Homefront and Battlefront also chronicles life in Nelson during the war. Crooks relies on a careful reading of the daily press and her own and others’ recollections to describe how the citizens of Nelson mobilized to support the war effort. The fundraising campaigns, the continual production of “V-Bundles,” the entertainment of servicemen on leave from the Commonwealth Air Training Schools, and all the regular patriotic events support Crooks’s point that Nelson engaged in a “total” war effort. She does not neglect to point out that the darker side of Nelson’s wholehearted commitment to the war effort was hostility towards the Japanese Canadians interned nearby and towards the Doukhobors, who opposed war service.
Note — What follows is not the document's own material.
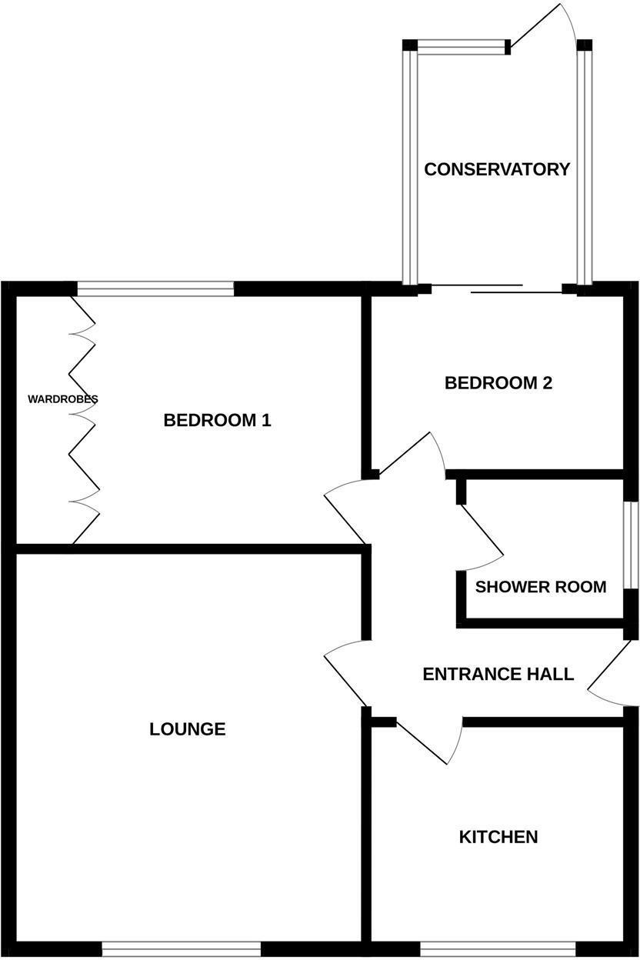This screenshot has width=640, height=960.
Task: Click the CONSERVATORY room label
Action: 497,169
The most vivid descriptions of the home front, however, focus on the way the war effort absorbed the lives of Nelson’s children: comic books, toys, and games had war themes, and the children became deeply involved in the fundraising and salvaging campaigns to support the war effort. As a child, Crooks assumed that news broadcasts would come to an end when the war was over! It would have been interesting to hear more about how Nelson’s families coped during the war. Crooks reports the recollection of an eleven-year-old girl whose mother sent her back to school for the afternoon after telling her at lunchtime that her father had been killed overseas. However, we do not learn any more about how the family dealt with their loss. Patrick Lane, in his recent memoir, There Is a Season, refers to the intense loneliness and unhappiness of his mother and other women during the war years in Nelson, when their husbands were away.1 Lane’s references to wartime Nelson are brief, but they suggest a rawer and rougher city life than emerges in Homefront and Battlefront. All in all, though, Homefront and Battlefront is an excellent and well researched work of local history that could serve as a model for similar studies on the impact of the Second World War on British Columbia’s communities.

[1] Patrick Lane, There Is a Season (Toronto: McClelland and Stewart, 2004).